Page =
# # # # # # #

-// fast PointInfrontOfTriangle
-// subtracts v1 from v0 and v2, combined into a crossproduct, combined with a
-// dotproduct of the light location relative to the first point of the
-// triangle (any point works, since any triangle is obviously flat), and
-// finally a comparison to determine if the light is infront of the triangle
-// (the goal of this statement) we do not need to normalize the surface
-// normal because both sides of the comparison use it, therefore they are
-// both multiplied the same amount... furthermore a subtract can be done on
-// the point to eliminate one dotproduct
-// this is ((p - a) * cross(a-b,c-b))
+/*! Fast PointInfrontOfTriangle.
+ * subtracts v1 from v0 and v2, combined into a crossproduct, combined with a
+ * dotproduct of the light location relative to the first point of the
+ * triangle (any point works, since any triangle is obviously flat), and
+ * finally a comparison to determine if the light is infront of the triangle
+ * (the goal of this statement) we do not need to normalize the surface
+ * normal because both sides of the comparison use it, therefore they are
+ * both multiplied the same amount... furthermore a subtract can be done on
+ * the point to eliminate one dotproduct
+ * this is ((p - a) * cross(a-b,c-b))
+ */

# # # # # # #

Rows =
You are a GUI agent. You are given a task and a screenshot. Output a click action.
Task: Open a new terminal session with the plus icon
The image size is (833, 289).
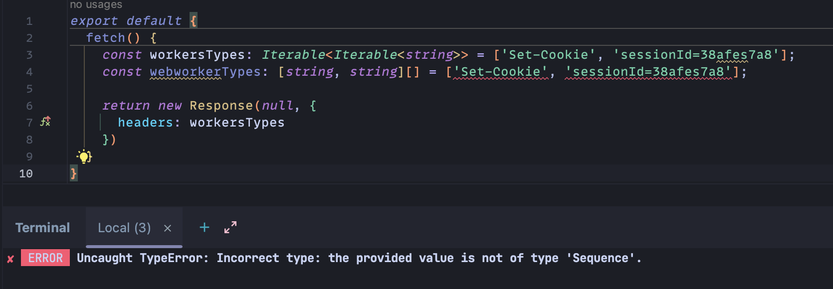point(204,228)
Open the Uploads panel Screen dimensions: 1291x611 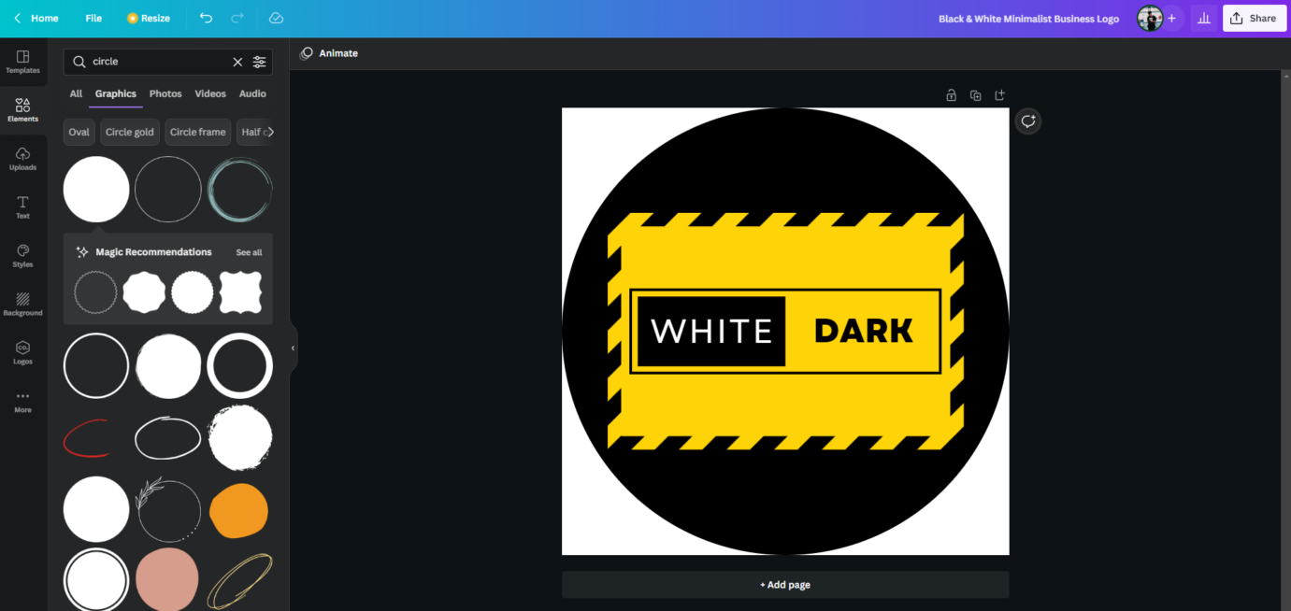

# # # # # # #

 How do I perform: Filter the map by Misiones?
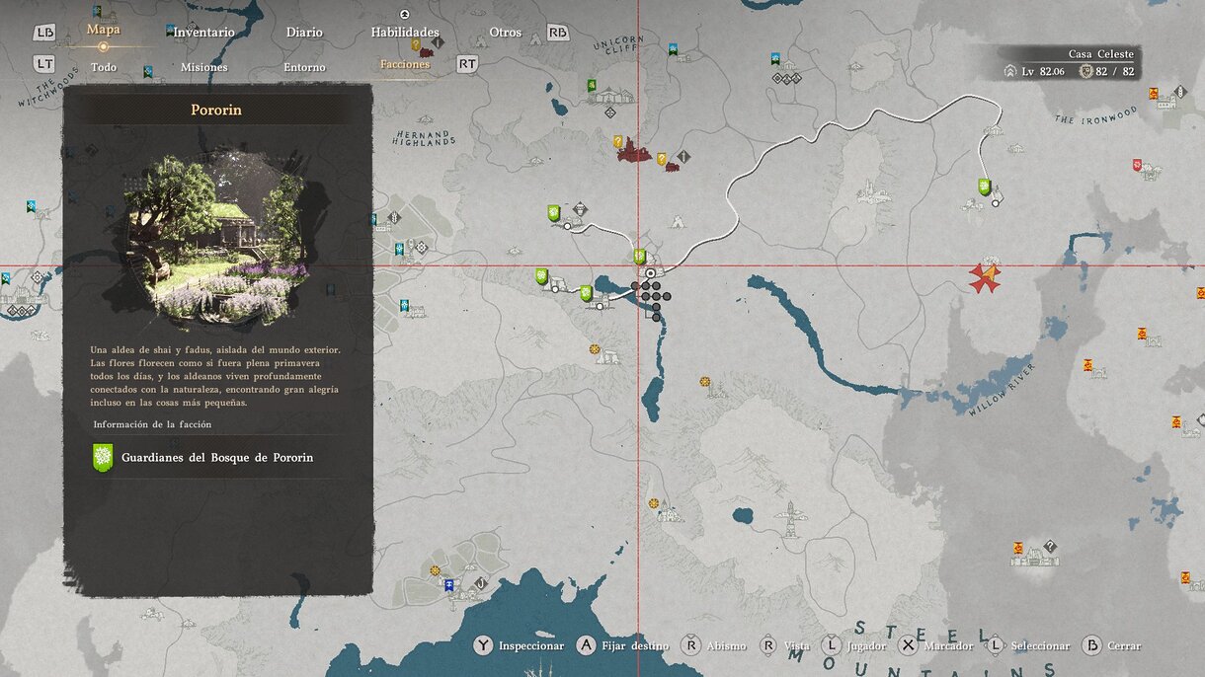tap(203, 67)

# # # # # # #

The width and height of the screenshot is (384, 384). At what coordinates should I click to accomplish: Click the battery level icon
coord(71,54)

# # # # # # #

What is asked =
1. Reproduce the comment diff verbatim, beginning at the words "-// fast PointInfrontOfTriangle" and stopping after "-// this is ((p - a) * cross(a-b,c-b))".
2. Which single-letter variables appear in the formula ((p - a) * cross(a-b,c-b)) in the comment diff?
3. According to the comment diff, why does the surface normal not need to be normalized?

Solutions for each task =
1.
-// fast PointInfrontOfTriangle
-// subtracts v1 from v0 and v2, combined into a crossproduct, combined with a
-// dotproduct of the light location relative to the first point of the
-// triangle (any point works, since any triangle is obviously flat), and
-// finally a comparison to determine if the light is infront of the triangle
-// (the goal of this statement) we do not need to normalize the surface
-// normal because both sides of the comparison use it, therefore they are
-// both multiplied the same amount... furthermore a subtract can be done on
-// the point to eliminate one dotproduct
-// this is ((p - a) * cross(a-b,c-b))

2. p, a, b, c

3. Both sides of the comparison use it, so both are multiplied by the same amount.